Update, 11 Tage später: Friendfeed als zentralen Umschlagplatz zu nutzen, hatte Vor- und Nachteile. Der Vorteil war, das nichts mehr verloren ging. Der Nachteil war, dass nichts mehr verloren ging, dass ich also Facebook mit einer Menge Informationen überschwemmte, die dort weniger interessierten. Deshalb sieht die Sache inzwischen so aus:

  • Eingegeben werden Informationen in WordPress (also hier), Twitter, Brightkite, den Google Reader (OK, da wird nur mitgeteilt, und das war das, was bei Facebook nicht gut aussah), del.icio.us (gerne immer noch in der alten Schreibweise), Flickr und Posterous.

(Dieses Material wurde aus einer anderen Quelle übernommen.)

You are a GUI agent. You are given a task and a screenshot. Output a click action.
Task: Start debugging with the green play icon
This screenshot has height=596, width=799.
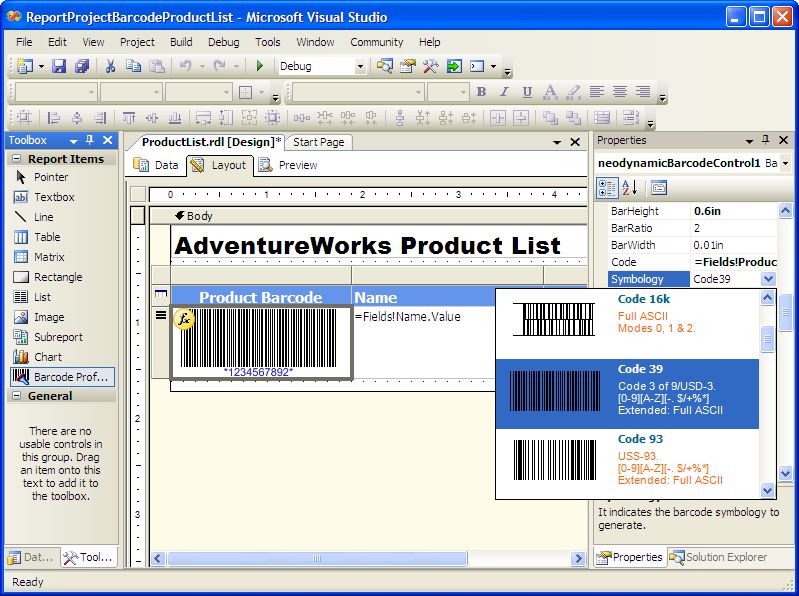(260, 66)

  • Gesammelt werden die Informationen an zwei Stellen: FriendFeed und der hauseigene Lifestream, der auf der Startseite in der mittleren Spalte steht und einmal pro Tag eine Zusammenfassung zu Protokoll gibt.
  • Zu Facebook schickt jeder Dienst, soweit von mir dort erwünscht, seine Informationen selbst: Twitter, Brightkite, Posterous und das Weblog – letzteres wird über NetworkedBlogs auf meine persönliche Seite und über RSSGrafitti – auch so eine Facebook-Anwendung) auf die bluelectric.org-„Fanseite“ geleitet.

Womit dieser Artikel auf den neuesten Stand gebracht wäre.